*Esercizi:*
(a) Stabilisci se le affermazioni seguenti concordano con il brano sulla sentenza delle pensioni, rispondendo sì o no e citando alla lettera le parole decisive.
(i) La sentenza ha bocciato il blocco dell'indicizzazione, nel 2012 e 2013, delle pensioni superiori a tre volte il trattamento minimo.
(ii) Il brano sostiene che la sentenza obblighi a ripagare tutto a tutti.
(iii) Il brano riconosce alla Corte una particolare attenzione per l'articolo 81 della Costituzione.
(b) Rispondi alle domande seguenti sul brano sulla sentenza delle pensioni.
(i) In quale categoria è classificato il brano?
(ii) A quali articoli della Costituzione la Corte avrebbe dato attenzione?
(iii) In quale periodo si collocano gli interventi di finanza pubblica menzionati?
(c) Prosegui il brano sulla sentenza delle pensioni a partire dall'ultima frase riportata.

*Brano fornito:*
::::::::::

Pensioni, la Consulta ignora l’equità tra le generazioni

Categoria: Economia

Non è affatto vero che la sentenza obblighi a ripagare tutto a tutti. E la Corte lasci tagliare almeno quelle “regalate” a spese dei giovani

Oscar Giannino, Linkiesta In partnership con Leoni Blog 8/05/2015,  

All’indomani della sentenza della Corte costituzionale che ha bocciato il blocco nel 2012 e 2013 dell’indicizzazione delle pensioni superiori a tre volte il trattamento minimo, siamo stati i primi a esporre le nostre forti critiche alla sentenza. Nei giorni successivi, non siamo rimasti soli. Diverse voci, commentatori, economisti, giuristi, si sono aggiunte approfondendo le numerose e profonde contraddizione che si leggono nella decisione della Corte. L’indifferenza all’articolo 81 della Costituzione che prevede il bilancio pubblico in equilibrio, rispetto all’attenzione solo data agli articoli 36 e 38 per la natura di “retribuzione differita” della pensione. Il contrasto con sentenze precedenti, nelle quali la Corte aveva giustificato interventi anche retroattivi del legislatore su trattamenti economici. Il difetto in motivazione, poiché la Corte afferma che il motivo dell’intervento sulla perequazione non appariva adeguatamente giustificato da parlamento e governo, mentre a chiunque è chiaro che gli interventi di finanza pubblica dall’estate 2011 alla primavera 2012 avvenivano mentre l’Italia era sul ciglio del baratro e del commissariamento da parte della Trojika.

::::::::::

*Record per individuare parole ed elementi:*
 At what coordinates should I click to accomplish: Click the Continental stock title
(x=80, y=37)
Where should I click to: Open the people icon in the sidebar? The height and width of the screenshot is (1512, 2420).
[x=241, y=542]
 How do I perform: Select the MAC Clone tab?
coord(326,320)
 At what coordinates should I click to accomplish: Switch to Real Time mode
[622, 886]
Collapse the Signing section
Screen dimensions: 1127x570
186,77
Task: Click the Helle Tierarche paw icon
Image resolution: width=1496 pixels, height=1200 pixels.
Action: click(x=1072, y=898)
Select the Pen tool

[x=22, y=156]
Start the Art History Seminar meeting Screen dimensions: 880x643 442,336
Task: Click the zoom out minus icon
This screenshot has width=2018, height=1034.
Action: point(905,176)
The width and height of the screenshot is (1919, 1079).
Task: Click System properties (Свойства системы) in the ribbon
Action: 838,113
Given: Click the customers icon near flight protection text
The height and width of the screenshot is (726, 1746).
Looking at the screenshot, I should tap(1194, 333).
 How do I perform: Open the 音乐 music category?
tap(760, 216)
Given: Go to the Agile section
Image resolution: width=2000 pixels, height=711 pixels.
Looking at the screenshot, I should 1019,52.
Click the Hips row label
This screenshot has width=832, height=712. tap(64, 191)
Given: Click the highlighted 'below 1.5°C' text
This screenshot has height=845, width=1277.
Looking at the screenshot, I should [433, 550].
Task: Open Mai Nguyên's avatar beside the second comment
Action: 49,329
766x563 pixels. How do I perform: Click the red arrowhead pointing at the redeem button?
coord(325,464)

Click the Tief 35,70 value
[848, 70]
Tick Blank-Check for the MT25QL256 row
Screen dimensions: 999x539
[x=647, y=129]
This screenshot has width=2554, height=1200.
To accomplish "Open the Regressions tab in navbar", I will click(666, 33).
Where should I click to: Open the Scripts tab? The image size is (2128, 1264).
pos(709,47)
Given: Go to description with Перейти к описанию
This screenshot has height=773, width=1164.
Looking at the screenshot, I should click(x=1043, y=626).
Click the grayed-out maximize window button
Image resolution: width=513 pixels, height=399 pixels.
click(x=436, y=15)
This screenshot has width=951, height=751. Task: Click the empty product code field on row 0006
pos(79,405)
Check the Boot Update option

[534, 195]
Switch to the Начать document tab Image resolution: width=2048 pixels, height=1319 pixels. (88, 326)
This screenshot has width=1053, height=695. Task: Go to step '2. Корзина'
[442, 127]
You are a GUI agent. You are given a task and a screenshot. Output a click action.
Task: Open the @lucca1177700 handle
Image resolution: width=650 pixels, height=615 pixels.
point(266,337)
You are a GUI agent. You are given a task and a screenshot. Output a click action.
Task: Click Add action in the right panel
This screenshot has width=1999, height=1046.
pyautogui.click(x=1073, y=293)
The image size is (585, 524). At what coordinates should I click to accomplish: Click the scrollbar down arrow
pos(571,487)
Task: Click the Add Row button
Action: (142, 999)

::::::::::

*Risposte scritte:*
(a)
(i) Sì: "ha bocciato il blocco nel 2012 e 2013 dell’indicizzazione delle pensioni superiori a tre volte il trattamento minimo".
(ii) No: "Non è affatto vero che la sentenza obblighi a ripagare tutto a tutti."
(iii) No: "L’indifferenza all’articolo 81 della Costituzione".

(b)
(i) Economia.
(ii) Agli articoli 36 e 38.
(iii) Dall'estate 2011 alla primavera 2012.

(c)
La Corte ha dimenticato non solo il cambio di sistema – da retributivo a contributivo – per i più giovani, ma anche il brusco innalzamento dell’età pensionabile

Ma infine e soprattutto, l’assenza di ogni riferimento all’equità intergenerazionale. Poiché, in un sistema previdenziale a ripartizione, nel quale le pensioni in essere sono pagate dai contributi di chi oggi lavora e non da quelli versati in precedenza da chi oggi è pensionato, tornare a rimborsare quei quasi 5 miliardi bloccati nel 2012 e 2013, e continuare a coprirne gli effetti per il 2014 e 2015 e anni a venire, significa dover reperire 12-13 miliardi di euro a carico di chi le pensioni retributive di cui si parla non le avrà mai, e a stento riuscirà ad averne tra molti anni di contributive, ma molto più basse. E non si ferma a questo, l’aspetto di equità tra generazioni che la Corte ha deciso di ignorare. Perché ha dimenticato che lo stop alle perequazioni a quelle pensioni già erogate si accompagnava non solo al cambio di sistema – da retributivo a contributivo, come detto – per i più giovani, ma anche al brusco innalzamento dell’età pensionabile, per alcuni milioni di italiani che contavano fino al giorno prima di andare in pensione a breve.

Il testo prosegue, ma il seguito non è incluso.